NoChat Channel
SuspiciousAudited by ClawScan on May 10, 2026.
Overview
This plugin implements NoChat messaging, but the artifacts show serious gaps between its advertised encryption/trust protections and the code path that routes remote agent messages into OpenClaw.
Review this carefully before installing. The plugin’s purpose is understandable, but do not rely on its advertised post-quantum/server-blind encryption from the provided code, and do not allow unknown NoChat agents to message this channel until trust enforcement is fixed and tested.
Findings (6)
Artifact-based informational review of SKILL.md, metadata, install specs, static scan signals, and capability signals.
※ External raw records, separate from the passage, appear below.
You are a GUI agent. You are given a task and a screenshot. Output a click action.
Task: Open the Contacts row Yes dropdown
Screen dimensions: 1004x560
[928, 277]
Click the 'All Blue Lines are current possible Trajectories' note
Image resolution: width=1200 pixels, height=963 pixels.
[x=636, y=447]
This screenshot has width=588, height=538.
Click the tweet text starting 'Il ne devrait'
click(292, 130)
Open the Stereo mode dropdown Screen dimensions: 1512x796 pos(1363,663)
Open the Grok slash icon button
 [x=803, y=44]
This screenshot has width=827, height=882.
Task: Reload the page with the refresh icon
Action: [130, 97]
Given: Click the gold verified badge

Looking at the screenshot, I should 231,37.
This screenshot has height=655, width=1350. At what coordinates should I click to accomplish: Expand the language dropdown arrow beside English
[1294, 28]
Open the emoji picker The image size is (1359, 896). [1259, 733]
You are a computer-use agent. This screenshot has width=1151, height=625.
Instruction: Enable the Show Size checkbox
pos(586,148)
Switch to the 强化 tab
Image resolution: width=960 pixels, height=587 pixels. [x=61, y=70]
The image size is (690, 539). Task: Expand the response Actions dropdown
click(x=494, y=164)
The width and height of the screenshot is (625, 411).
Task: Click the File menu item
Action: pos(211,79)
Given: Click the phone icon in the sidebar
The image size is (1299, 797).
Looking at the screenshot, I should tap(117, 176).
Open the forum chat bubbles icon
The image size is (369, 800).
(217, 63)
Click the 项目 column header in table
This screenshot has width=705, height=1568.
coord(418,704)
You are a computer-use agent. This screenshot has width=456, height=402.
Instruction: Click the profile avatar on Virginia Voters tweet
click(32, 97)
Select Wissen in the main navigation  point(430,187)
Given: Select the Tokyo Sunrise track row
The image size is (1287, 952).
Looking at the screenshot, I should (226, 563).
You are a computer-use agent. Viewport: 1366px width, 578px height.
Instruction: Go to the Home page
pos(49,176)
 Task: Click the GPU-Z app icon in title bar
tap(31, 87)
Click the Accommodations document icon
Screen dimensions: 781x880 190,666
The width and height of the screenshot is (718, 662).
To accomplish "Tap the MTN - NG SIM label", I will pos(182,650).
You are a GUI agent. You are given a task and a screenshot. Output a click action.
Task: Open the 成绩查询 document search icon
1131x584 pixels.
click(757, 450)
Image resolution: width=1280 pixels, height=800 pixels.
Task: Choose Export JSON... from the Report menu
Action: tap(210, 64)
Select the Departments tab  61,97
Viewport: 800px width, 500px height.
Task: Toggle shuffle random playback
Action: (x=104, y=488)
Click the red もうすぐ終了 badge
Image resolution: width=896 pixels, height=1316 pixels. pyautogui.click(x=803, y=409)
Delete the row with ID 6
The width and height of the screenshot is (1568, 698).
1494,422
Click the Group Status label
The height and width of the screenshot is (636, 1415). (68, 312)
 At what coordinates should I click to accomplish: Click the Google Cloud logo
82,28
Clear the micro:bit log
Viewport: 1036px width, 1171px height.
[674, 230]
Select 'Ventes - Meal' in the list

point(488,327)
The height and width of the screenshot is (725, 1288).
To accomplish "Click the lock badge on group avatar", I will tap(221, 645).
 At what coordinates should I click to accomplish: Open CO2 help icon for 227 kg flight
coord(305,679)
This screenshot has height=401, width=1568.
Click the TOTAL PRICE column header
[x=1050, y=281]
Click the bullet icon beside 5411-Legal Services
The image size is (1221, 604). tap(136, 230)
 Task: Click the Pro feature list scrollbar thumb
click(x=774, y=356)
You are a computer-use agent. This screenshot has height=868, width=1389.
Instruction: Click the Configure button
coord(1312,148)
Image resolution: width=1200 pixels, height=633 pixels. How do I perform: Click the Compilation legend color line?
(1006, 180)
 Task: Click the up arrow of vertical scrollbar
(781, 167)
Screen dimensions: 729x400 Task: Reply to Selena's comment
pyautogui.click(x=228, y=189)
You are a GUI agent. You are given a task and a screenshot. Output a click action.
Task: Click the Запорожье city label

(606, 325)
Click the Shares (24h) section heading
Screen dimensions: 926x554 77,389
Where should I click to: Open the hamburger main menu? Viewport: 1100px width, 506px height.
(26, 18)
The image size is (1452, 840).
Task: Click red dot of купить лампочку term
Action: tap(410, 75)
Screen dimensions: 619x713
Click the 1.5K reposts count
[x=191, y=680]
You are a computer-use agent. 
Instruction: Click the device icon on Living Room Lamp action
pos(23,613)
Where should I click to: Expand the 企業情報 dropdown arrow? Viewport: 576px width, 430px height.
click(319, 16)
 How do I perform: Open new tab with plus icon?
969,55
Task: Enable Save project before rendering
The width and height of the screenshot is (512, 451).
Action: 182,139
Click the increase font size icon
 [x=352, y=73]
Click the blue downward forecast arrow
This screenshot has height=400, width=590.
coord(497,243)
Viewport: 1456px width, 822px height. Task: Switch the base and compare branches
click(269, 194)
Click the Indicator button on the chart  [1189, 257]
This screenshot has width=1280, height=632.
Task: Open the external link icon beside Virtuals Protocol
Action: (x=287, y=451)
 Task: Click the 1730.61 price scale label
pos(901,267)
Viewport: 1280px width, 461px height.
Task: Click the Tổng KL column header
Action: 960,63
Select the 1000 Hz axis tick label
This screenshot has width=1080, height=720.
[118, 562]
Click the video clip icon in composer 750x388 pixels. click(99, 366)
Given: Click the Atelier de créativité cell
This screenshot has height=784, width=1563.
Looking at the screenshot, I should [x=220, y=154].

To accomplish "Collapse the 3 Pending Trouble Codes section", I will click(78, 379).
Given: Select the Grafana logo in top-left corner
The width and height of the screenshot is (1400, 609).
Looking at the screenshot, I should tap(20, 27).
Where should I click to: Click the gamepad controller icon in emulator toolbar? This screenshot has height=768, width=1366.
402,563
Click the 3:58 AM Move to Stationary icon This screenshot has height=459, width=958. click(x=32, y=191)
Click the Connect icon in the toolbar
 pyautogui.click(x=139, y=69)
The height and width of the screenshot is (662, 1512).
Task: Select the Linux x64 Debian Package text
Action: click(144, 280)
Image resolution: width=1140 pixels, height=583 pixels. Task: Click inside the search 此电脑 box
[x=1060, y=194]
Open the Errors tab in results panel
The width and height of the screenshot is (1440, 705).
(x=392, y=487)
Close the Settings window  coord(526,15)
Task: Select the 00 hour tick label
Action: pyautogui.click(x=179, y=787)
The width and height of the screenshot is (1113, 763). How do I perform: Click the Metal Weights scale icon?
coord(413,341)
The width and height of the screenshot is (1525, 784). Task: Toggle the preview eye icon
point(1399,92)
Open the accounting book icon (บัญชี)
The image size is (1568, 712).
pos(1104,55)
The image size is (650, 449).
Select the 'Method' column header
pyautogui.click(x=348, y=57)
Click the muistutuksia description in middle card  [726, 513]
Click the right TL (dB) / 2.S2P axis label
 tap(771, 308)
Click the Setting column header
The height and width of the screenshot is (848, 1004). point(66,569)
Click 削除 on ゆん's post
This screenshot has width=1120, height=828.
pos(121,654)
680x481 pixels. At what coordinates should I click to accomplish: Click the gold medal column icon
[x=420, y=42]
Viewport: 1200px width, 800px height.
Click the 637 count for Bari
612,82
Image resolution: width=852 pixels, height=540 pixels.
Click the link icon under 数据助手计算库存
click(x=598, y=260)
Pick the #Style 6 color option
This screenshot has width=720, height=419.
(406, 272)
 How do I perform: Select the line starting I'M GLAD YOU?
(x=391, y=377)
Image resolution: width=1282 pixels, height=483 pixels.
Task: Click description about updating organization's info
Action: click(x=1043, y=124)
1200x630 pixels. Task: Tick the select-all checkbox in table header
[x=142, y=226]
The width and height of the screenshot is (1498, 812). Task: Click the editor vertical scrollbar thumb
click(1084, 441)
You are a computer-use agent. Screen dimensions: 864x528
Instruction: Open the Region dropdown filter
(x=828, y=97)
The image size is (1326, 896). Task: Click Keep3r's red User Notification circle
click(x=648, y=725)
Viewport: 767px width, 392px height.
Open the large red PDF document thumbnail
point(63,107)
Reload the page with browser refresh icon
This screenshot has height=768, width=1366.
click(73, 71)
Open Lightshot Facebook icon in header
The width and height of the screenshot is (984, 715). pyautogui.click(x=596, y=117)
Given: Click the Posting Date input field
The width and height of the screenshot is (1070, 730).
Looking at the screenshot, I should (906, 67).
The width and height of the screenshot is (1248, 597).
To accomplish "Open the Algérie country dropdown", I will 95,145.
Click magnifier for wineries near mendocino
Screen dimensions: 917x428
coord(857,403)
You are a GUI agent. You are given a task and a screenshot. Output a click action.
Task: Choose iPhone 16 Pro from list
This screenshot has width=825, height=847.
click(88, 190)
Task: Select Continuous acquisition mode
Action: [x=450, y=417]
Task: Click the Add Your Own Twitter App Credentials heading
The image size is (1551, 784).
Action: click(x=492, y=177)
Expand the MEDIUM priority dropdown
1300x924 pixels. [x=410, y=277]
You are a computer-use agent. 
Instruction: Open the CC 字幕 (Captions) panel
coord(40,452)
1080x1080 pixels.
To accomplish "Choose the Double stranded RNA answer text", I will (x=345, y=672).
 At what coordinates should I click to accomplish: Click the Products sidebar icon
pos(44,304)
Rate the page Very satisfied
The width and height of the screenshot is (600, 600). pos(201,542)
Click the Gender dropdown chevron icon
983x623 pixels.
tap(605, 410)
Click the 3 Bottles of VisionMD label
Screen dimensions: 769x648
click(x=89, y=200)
ClawScan does not execute the skill or run runtime probes.
Messages users believe are unreadable by the server may actually be sent as easily decoded plaintext in this implementation.
The visible send path base64-encodes plaintext rather than performing client-side encryption, contradicting the SKILL.md/README claims of post-quantum, server-blind E2E encryption.
const encoded = Buffer.from(text, "utf-8").toString("base64"); ... body: JSON.stringify({ encrypted_content: encoded, message_type: "text" })Do not send secrets through this plugin until the client-side encryption design is audited; require real encryption before transmission and update the documentation to match the implementation.
A remote NoChat sender could cause the agent to process instructions with more authority than the documented trust model implies.
The active inbound handler marks remote NoChat messages as command-authorized and dispatches them to the agent session, but this code path does not show a trust-tier check before dispatch.
CommandAuthorized: true, // Trust tiers handle authorization ... await core.channel.reply.dispatchReplyWithBufferedBlockDispatcher({Enforce TrustManager checks in the actual gateway inbound path, default unknown senders to non-command/sandboxed handling, and only set `CommandAuthorized: true` for explicitly approved owner-tier identities.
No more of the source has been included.